То, что я сейчас делала -- разводила водою живую воду поэзии, разлагала целое на никогда не дающие его вторично части, здание -- на материал, формулу на домыслы, четверостишие чистовика на весь черновой хаос, живого, наконец рожденного ребенка загоняла обратно в лоно, а может быть в смутные ряды прадедов и еще дальше -- в до-бытие. Короче говоря -- уничтожала работу поэта. Но делала я это сознательно (хотя и не без отвращения), чтобы заранее и заведомо снять с будущей, уже сущей и скоро быть имеющей книги поэта всякую возможность упрека в "невнятице". Невнятица у пишущего только тогда, когда он сам недоуслышал, недоувидел, т.е. попросту, когда он сам в точности, а иногда и вовсе не знает, о чем говорит,-- тогда смысл искать бесполезно, и всякое вникание -- зря, ибо за словами -- "что-то", а часто и ничего. (И есть этой невнятице у нас в эмиграции один разительный пример.) Но внимательный и любящий читатель сразу различит, с какой невнятицей имеет дело, с авторской мало-внятностью, или с собственной недостачей слуха, с авторской немощью, или с собственной.

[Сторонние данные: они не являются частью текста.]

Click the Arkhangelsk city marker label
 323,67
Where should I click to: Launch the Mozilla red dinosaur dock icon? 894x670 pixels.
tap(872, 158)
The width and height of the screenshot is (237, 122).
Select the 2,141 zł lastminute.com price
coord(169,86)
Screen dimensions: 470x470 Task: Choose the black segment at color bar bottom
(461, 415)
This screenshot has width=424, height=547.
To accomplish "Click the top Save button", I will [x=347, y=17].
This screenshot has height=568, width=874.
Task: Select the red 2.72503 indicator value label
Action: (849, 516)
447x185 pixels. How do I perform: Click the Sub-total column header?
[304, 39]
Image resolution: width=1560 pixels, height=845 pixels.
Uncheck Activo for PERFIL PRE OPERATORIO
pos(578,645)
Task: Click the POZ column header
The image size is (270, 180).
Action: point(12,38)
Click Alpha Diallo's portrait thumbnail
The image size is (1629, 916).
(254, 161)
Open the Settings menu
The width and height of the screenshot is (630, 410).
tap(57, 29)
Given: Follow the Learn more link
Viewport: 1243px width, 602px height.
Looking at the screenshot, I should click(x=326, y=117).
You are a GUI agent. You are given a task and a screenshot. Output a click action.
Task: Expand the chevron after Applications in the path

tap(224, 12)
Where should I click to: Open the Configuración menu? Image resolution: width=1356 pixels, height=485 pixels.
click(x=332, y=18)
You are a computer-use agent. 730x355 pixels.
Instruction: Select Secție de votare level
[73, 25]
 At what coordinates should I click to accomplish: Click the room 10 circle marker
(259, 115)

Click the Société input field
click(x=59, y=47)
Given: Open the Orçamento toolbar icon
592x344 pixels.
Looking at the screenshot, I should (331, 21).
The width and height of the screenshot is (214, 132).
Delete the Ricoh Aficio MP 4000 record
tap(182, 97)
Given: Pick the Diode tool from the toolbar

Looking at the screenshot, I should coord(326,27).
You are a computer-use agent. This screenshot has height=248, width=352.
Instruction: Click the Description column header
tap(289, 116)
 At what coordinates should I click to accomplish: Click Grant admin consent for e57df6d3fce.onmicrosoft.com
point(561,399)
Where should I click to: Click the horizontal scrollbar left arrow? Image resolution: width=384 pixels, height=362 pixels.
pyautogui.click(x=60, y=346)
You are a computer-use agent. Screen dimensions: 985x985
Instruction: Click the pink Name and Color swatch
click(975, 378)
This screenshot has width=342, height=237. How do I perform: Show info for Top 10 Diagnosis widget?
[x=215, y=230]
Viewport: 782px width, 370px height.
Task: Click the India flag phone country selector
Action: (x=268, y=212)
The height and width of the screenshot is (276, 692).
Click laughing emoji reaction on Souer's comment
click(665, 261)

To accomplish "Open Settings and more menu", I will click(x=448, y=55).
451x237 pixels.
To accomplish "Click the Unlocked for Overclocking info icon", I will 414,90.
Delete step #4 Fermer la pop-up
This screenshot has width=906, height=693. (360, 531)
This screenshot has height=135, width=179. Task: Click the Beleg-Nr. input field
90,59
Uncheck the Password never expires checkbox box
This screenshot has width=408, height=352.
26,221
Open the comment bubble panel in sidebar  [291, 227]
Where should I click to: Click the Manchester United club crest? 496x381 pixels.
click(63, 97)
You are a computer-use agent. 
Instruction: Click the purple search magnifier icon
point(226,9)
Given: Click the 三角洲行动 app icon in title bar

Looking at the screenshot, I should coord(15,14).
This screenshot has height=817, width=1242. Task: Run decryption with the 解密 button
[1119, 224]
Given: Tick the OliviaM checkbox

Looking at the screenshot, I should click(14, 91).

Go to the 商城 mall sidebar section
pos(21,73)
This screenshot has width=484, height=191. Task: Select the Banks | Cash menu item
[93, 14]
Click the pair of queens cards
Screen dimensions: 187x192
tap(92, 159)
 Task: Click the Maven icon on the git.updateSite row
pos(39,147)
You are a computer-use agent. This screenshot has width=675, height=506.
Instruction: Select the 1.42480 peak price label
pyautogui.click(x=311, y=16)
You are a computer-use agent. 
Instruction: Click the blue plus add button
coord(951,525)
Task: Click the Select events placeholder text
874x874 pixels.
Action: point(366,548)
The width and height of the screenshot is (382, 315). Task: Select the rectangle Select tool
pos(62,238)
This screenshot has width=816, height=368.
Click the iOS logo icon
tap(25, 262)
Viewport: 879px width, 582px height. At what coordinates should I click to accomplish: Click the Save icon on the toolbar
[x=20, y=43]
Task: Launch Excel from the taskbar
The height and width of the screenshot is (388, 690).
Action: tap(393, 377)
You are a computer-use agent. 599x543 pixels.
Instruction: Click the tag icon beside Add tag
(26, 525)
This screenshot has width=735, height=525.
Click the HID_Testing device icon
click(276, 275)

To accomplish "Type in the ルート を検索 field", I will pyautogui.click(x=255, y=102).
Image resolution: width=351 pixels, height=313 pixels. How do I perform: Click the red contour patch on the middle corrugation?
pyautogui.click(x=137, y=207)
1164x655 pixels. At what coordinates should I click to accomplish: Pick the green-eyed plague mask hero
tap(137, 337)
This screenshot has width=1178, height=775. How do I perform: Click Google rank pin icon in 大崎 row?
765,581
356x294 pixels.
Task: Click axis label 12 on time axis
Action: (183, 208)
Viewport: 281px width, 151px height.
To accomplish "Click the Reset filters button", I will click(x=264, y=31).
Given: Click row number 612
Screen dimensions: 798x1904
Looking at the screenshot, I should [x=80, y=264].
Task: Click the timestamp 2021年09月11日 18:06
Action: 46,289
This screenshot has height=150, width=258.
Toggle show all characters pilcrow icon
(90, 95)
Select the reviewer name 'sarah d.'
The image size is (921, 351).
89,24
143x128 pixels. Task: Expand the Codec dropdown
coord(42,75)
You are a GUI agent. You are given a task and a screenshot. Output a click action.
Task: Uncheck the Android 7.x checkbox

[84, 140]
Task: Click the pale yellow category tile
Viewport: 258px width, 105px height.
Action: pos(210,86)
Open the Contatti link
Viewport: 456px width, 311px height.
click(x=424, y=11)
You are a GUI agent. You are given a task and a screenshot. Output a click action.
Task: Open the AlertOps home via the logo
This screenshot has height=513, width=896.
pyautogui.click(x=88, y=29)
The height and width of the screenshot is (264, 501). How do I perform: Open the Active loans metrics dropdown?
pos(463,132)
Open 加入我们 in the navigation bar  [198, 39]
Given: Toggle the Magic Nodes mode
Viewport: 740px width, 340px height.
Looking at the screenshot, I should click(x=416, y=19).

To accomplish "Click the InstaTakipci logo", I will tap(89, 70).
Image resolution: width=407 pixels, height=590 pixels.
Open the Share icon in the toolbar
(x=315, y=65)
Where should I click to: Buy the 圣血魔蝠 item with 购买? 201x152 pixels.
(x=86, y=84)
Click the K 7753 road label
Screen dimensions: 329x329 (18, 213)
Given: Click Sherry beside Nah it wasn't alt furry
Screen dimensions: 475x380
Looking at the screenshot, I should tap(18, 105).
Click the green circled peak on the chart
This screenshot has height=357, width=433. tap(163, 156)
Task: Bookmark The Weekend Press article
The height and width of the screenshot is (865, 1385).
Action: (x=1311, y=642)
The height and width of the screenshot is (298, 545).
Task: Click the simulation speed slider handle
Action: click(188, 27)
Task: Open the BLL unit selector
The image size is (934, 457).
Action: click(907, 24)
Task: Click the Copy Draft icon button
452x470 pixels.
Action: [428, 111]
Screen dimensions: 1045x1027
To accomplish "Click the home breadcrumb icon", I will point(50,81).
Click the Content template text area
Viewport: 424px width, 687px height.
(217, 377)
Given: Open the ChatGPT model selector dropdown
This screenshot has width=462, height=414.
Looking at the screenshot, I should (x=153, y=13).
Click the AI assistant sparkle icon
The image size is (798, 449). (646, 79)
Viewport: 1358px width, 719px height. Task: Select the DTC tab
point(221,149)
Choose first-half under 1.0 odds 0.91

Я намеренно взяла самое трудное, сгущенное, перегруженное и на первый слух неудобочитаемое четверостишие поэмы, где показ одновременно есть credo. Хочу, устами поэта, дать чистый показ и, на мой взгляд, поразительный показ -- падения только что перед нами лежавшего в пропасть.
-- Вниз!-- обрывая рододендрон -- Вниз!-- с камнем обманувшим вес -- Врозь разрывая жилы, недра -- Все сокровенности телес -- И труп всегда неузнаваем -- В сих откровенностях нагих...
Не знаю, как другим, мне две первых строки вписаны непосредственно в жилы. Вникнем в сопоставление "сокровенности" и "откровенности" телес. Тело, пока живо, сокровенно, т.е. скрыто от нас то, чем оно и живо, и первая из этих сокровенностей -- сердце. Когда мы видим сердце человека -- он мертв. Просто? Просто. И всякий знал? Всякий знал. Все знали, а этот взял и сказал. Это-то и есть чудо поэта.